Thanks for the report – this is very strange! For some reason, an annotated example that came back from the web app seems to not have a 'label' key present – which should never happen in text classification mode. Did you notice anything strange in the UI, like a question without a label? And how did your textcat.teach command look?

If you still have your browser with Prodigy open, your latest batch of annotations will still be there (if a request fails, the app will move the batch back to the “outbox” and try again next time). So you could try and stop the server and add a print statement to the give_answers function in prodigy/app.py that outputs the batch of examples Prodigy receives back:

def give_answers(answers=[]):
    print(answers)
    # etc.

You can then re-start the server and hit the “save” button again (don’t reload the browser, though!). You’ll likely still come across the same error when the annotations hit the text classification model, but the /give_answers endpoint should have printed the batch it received back. This will hopefully make it easier to debug what’s going on!


(Lez) #3

Thanks Ines,

Unfortunately there was no useful information revealed by printing answers. I wondered whether this problem may be due to the default spacy model (en_core_web_sm) being too erm small for my use case. Switching to using en_core_web_lg instead appears to have resolved the problem although I don’t know why.

Cheers

Lez


(Shahar Weinstock) #4

Hi,
I just started to use the new version of textcat.teach that includes patterns instead of seeds.
I entered some seed terms and used to terms.to-patterns to create patterns file.
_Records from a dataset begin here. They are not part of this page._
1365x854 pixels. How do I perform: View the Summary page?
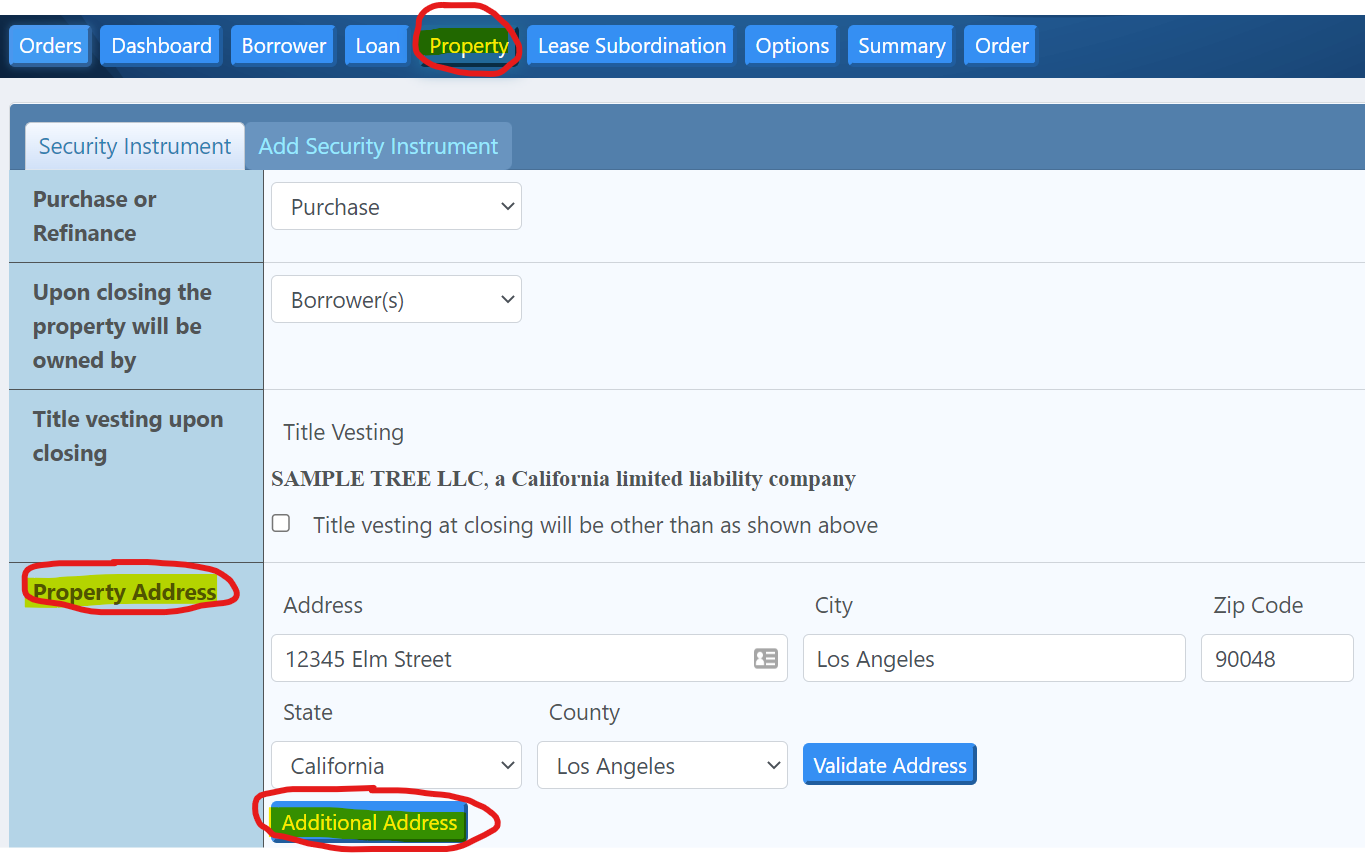click(900, 45)
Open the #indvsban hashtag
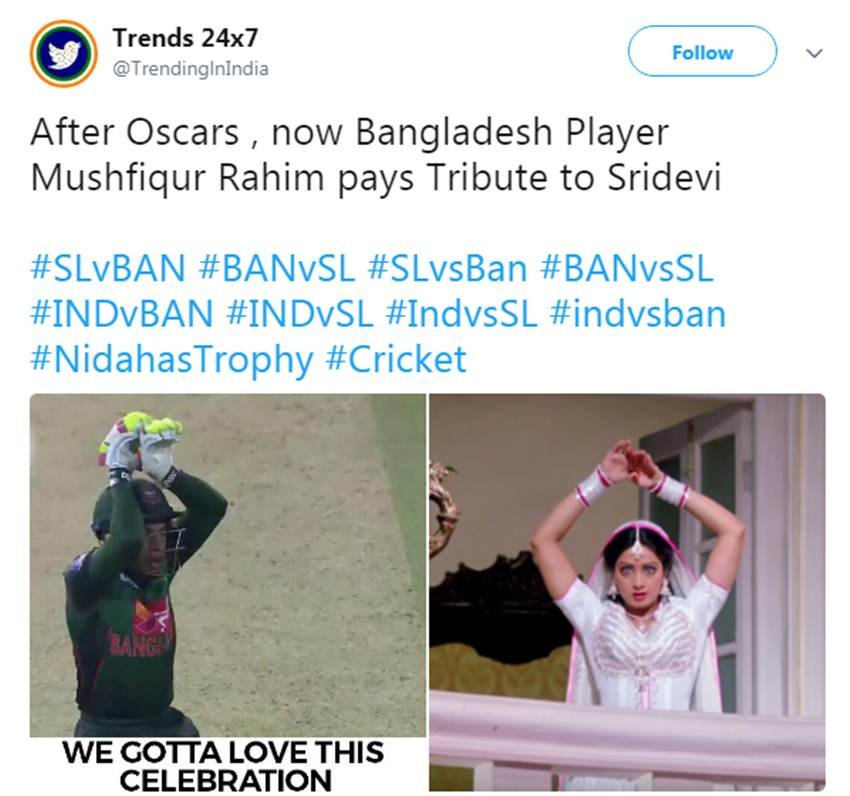 click(x=638, y=314)
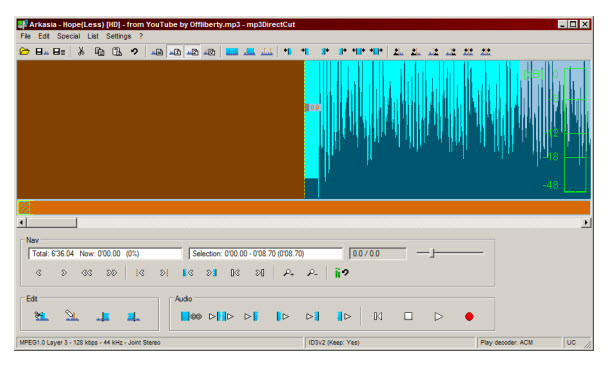Image resolution: width=608 pixels, height=368 pixels.
Task: Click the scissors Cut icon in toolbar
Action: [x=81, y=52]
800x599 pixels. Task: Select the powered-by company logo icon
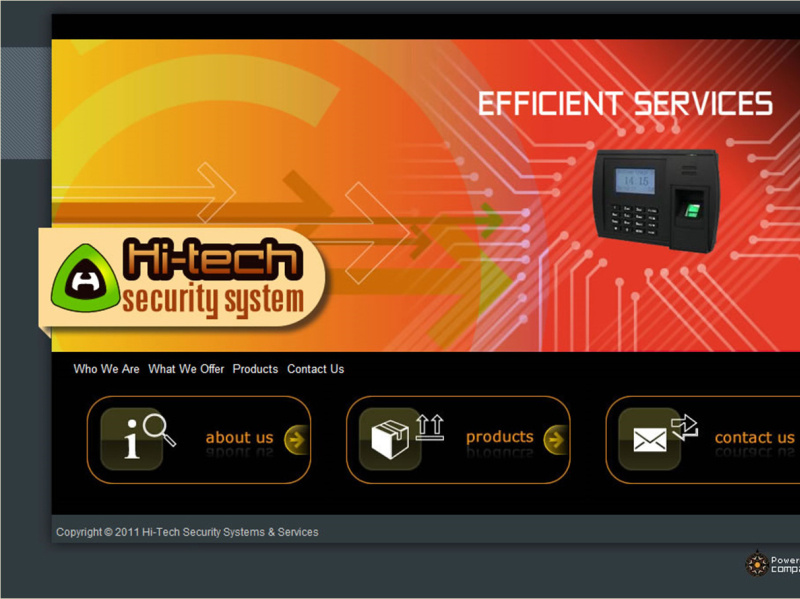pos(757,563)
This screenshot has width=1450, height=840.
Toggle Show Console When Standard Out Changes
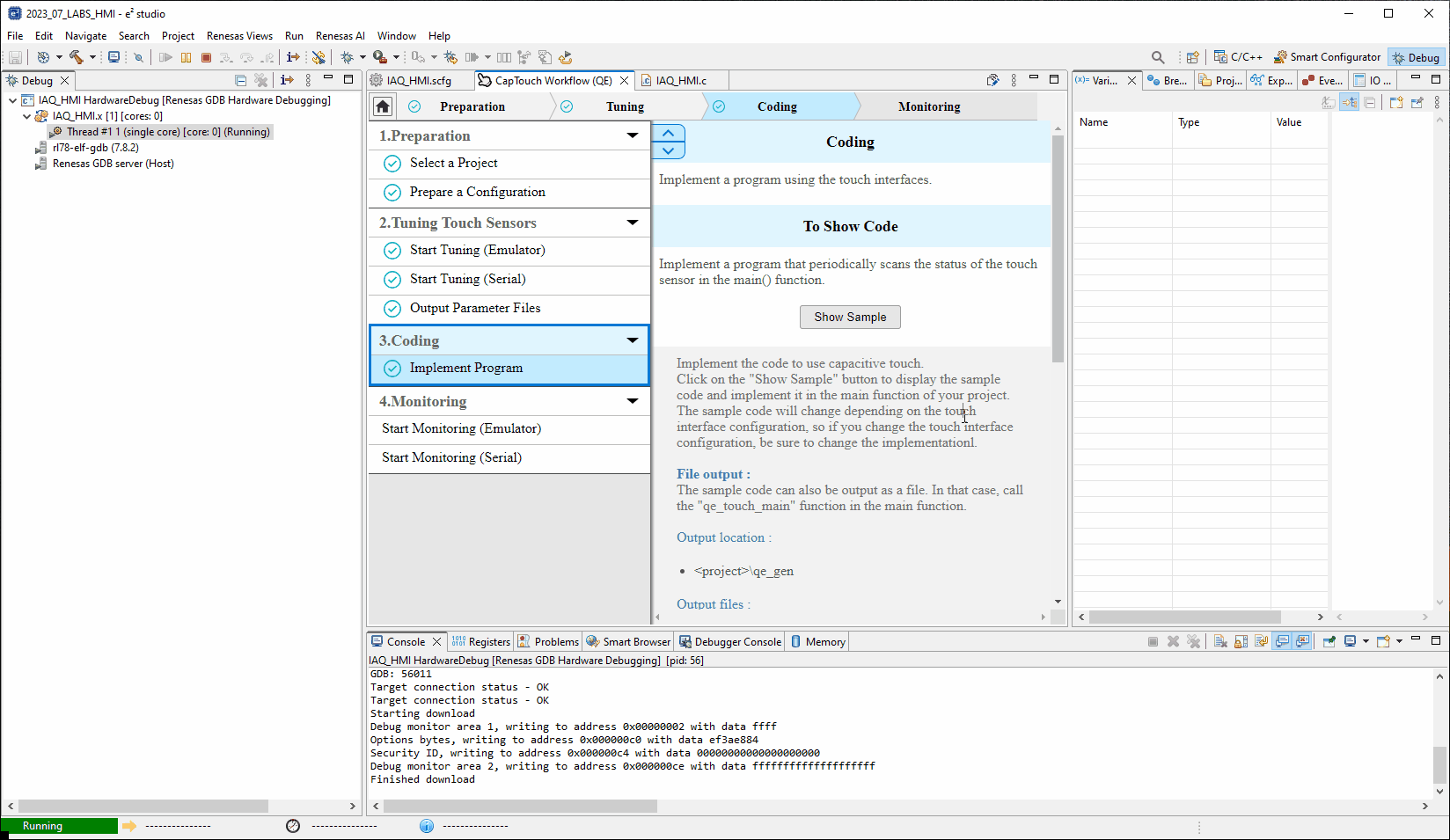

When I use textcat.teach the annotation goes well until I get some examples that come from the pattern matcher. After I annotate one example the annotations can’t be save and I get this notification in the UI:
image

And this is what I see in my shell:

06:20:41 - Exception when serving /give_answers
Traceback (most recent call last):
  File "/opt/anaconda3/lib/python3.6/site-packages/waitress/channel.py", line 338, in service
    task.service()
  File "/opt/anaconda3/lib/python3.6/site-packages/waitress/task.py", line 169, in service
    self.execute()
  File "/opt/anaconda3/lib/python3.6/site-packages/waitress/task.py", line 399, in execute
    app_iter = self.channel.server.application(env, start_response)
  File "hug/api.py", line 424, in hug.api.ModuleSingleton.__call__.api_auto_instantiate
  File "/opt/anaconda3/lib/python3.6/site-packages/falcon/api.py", line 244, in __call__
    responder(req, resp, **params)
  File "hug/interface.py", line 734, in hug.interface.HTTP.__call__
  File "hug/interface.py", line 709, in hug.interface.HTTP.__call__
  File "hug/interface.py", line 649, in hug.interface.HTTP.call_function
  File "hug/interface.py", line 100, in hug.interface.Interfaces.__call__
  File "/opt/anaconda3/lib/python3.6/site-packages/prodigy/app.py", line 101, in give_answers
    controller.receive_answers(answers)
  File "cython_src/prodigy/core.pyx", line 98, in prodigy.core.Controller.receive_answers
  File "cython_src/prodigy/util.pyx", line 277, in prodigy.util.combine_models.update
  File "cython_src/prodigy/models/textcat.pyx", line 167, in prodigy.models.textcat.TextClassifier.update
KeyError: label

When I end the session I do get a message that all my annotations were saved.

I’m pretty sure that this have something to do with the patterns but I don’t know what I do wrong…


(Ines Montani) #5

Thanks! Something similar was already reported in this thread and it’s been very mysterious. Technically, annotations in textcat.teach should always have an added label, so the update callback should never receive tasks without one.

But now that you mention the patterns, this might actually lead us closer to the problem and an explanation. Did you notice anything strange in the UI, like a task without a label? And could you check your patterns.jsonl file and make sure that all entries have a "label" assigned?

Btw, if you still have your browser open, your last batch of annotations won’t be lost. You can simply exit the Prodigy server and restart it with a different, non-active-learning recipe and then hit “save” again in the web app. (Just don’t reload the browser!) Restarting the server doesn’t do anything if the web app doesn’t make requests – but it’ll make the /give_anwers endpoint available, which lets you save your progress to the dataset. (You could also edit the app.py as I describe here.)


(Shahar Weinstock) #6

No. The examples that came from patterns looked like a NER task, but I guess that’s by design, right?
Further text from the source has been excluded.